____ Provided passage

I have no idea how that card can be stable with those clocks and the x1950's voltage table?  I don't believe it.


----------



## Morgoth (Aug 15, 2007)

meh gona wait fo hd2900pro agp version 
or if anny one got a good readme step by step how to do a voltmod or bios mod


----------



## casper250c (Aug 15, 2007)

erocker I can understand why you don't beleive it because I am skeptical about it also and why I asked how, all I can tell you is thats what it's at and there don't seem to be any negative effects..

Can anyone here who is more knowledgeable come up with some clue?

currently Iam running the artifact checker in atitool I will add an image here later after it runs for a good while


----------



## cdawall (Aug 15, 2007)

run some benchies on it


http://hwbot.org/quickSearch.do?hardwareId=GPU_1035&name=Radeon+X1950+Pro+512mb+(181)


according to HWBOT thats a hell of an oc BENCH it and put it in HWBOT so TPU gets some more points


----------



## Morgoth (Aug 15, 2007)

i just runned benchmark forced me to clockdown the core to 614, i have no problems whileplaying hl2 on 627 :S

http://service.futuremark.com/orb/resultanalyzer.jsp?projectType=14&XLID=0&UID=10547131


----------



## Morgoth (Aug 15, 2007)

InnocentCriminal said:


> the robot woman freaks me out and she's too bloody loud!



i love that robot woman on it  i made background of her


----------



## InnocentCriminal (Aug 15, 2007)

Whatever floats y'boat dude.


----------



## Morgoth (Aug 15, 2007)

lol sheck my 3dmark test


----------



## casper250c (Aug 15, 2007)

Like I said  my machine is limiting my cards performance I only hit 6541 this run although that is with only the drivers that came on the disk..  I've been trying to find a driver set that will make this thing shine but I can't remember half the sites for modded drivers my best so far is this
http://service.futuremark.com/orb/resultanalyzer.jsp?projectType=12&XLID=0&UID=10461972
but I can't remember which drivers I used because I've changed them so many times..  1 other odd thing could someone tell me how with almost identical scores in the tests why the link above scored almost 1000 points higher than this 1 below?
http://service.futuremark.com/orb/resultanalyzer.jsp?projectType=12&XLID=0&UID=10551865


this is just an image of 3dmark so you can see it IS running at those speeds and IS the agp pro model
http://img256.imageshack.us/img256/6268/seedl2.png


----------



## casper250c (Aug 15, 2007)

If possible could someone post the best performance related drivers they found so far for these cards?


----------



## Morgoth (Aug 16, 2007)

________
____ Given data

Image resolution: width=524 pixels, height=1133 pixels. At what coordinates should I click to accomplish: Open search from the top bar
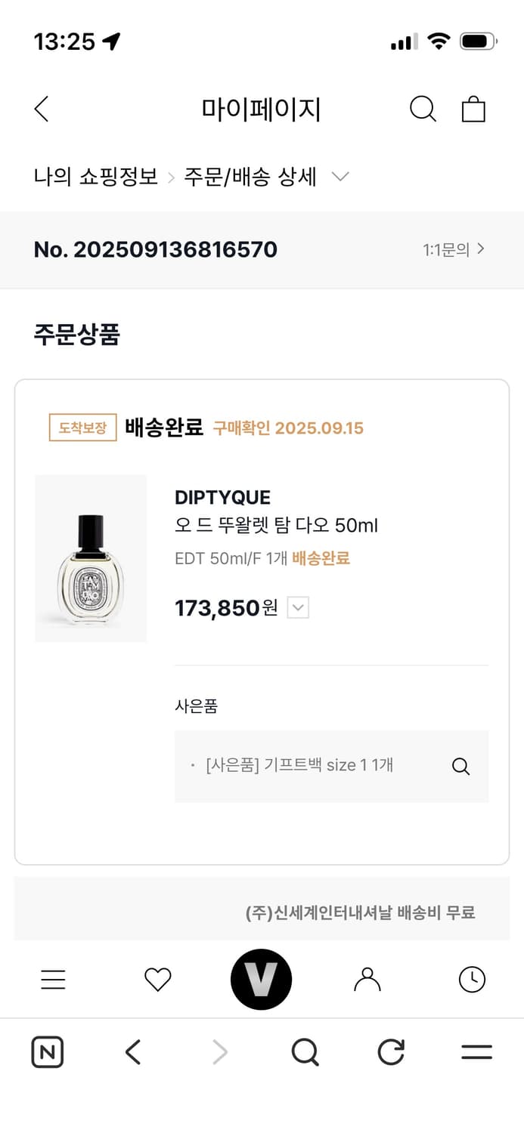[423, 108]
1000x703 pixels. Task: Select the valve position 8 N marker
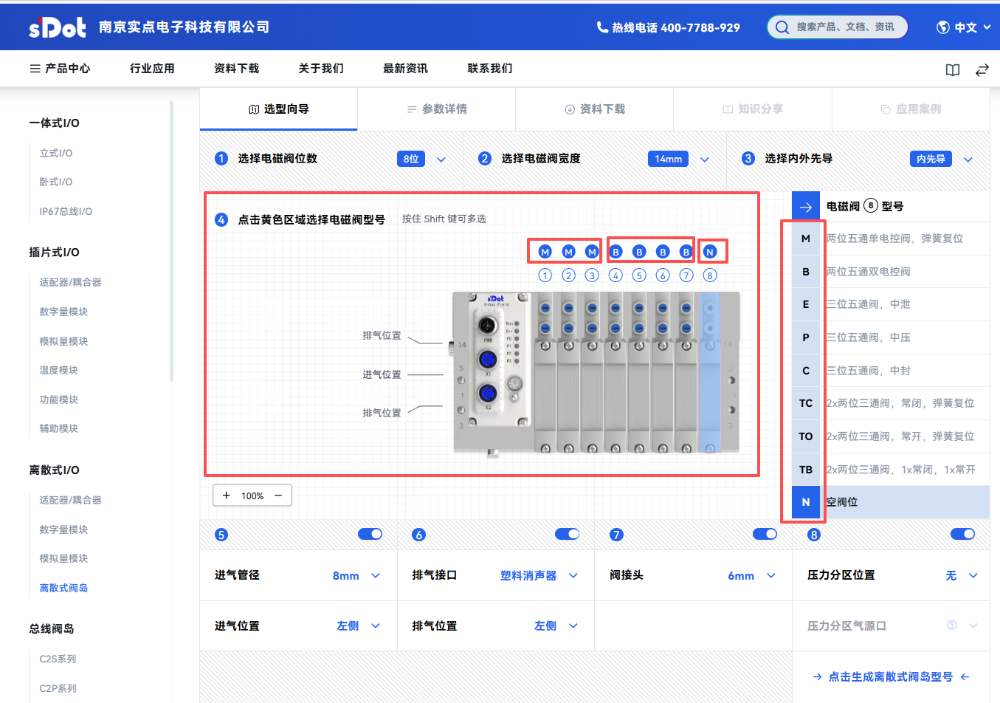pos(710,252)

________
____ Given data

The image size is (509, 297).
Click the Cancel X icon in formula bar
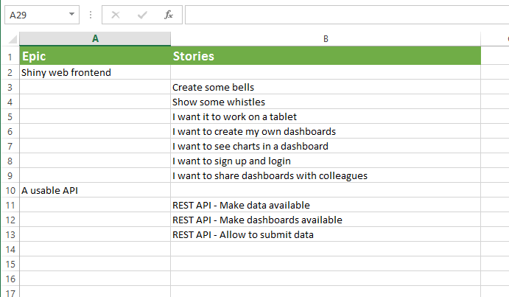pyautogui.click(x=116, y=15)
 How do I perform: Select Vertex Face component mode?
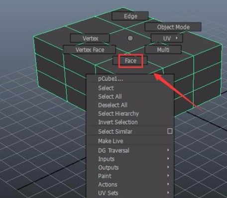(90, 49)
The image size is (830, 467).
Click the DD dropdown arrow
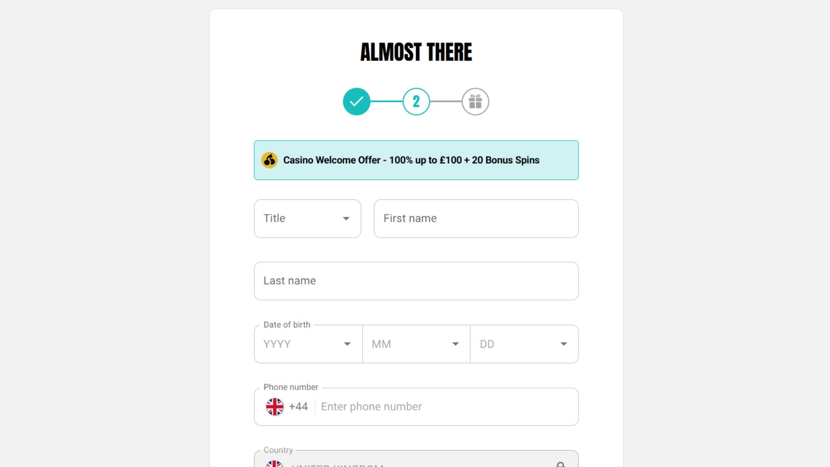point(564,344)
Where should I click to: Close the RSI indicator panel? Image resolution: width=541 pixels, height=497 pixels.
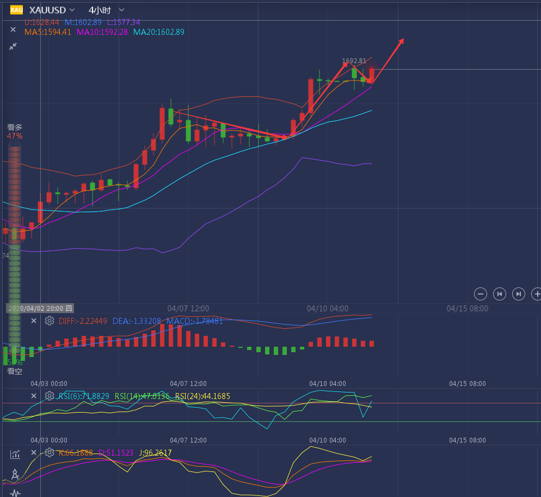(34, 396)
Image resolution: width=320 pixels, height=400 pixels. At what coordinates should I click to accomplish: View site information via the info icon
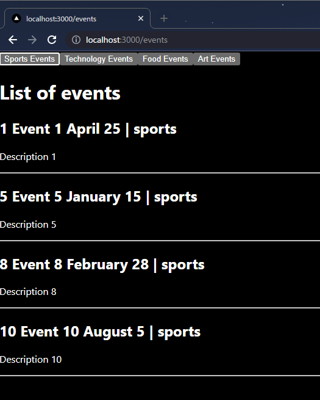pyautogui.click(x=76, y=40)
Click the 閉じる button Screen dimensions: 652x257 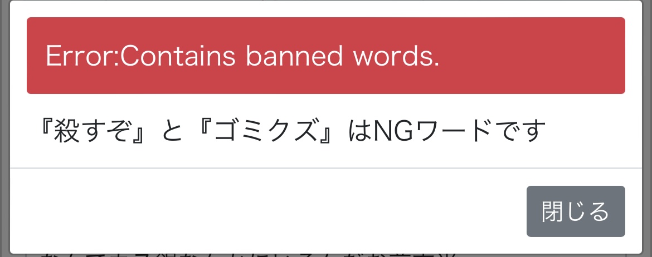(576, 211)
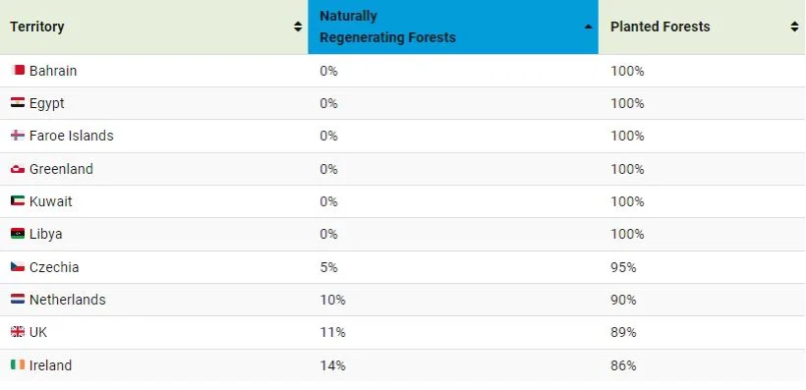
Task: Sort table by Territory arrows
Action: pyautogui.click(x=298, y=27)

________

» **Exercise details**
Reproduce the section of the graphics card overclocking thread that opens with the words containing "meh gona wait" and closes with "any negative effects..".

» **Result of this task**
meh gona wait fo hd2900pro agp version 
or if anny one got a good readme step by step how to do a voltmod or bios mod


----------



## casper250c (Aug 15, 2007)

erocker I can understand why you don't beleive it because I am skeptical about it also and why I asked how, all I can tell you is thats what it's at and there don't seem to be any negative effects..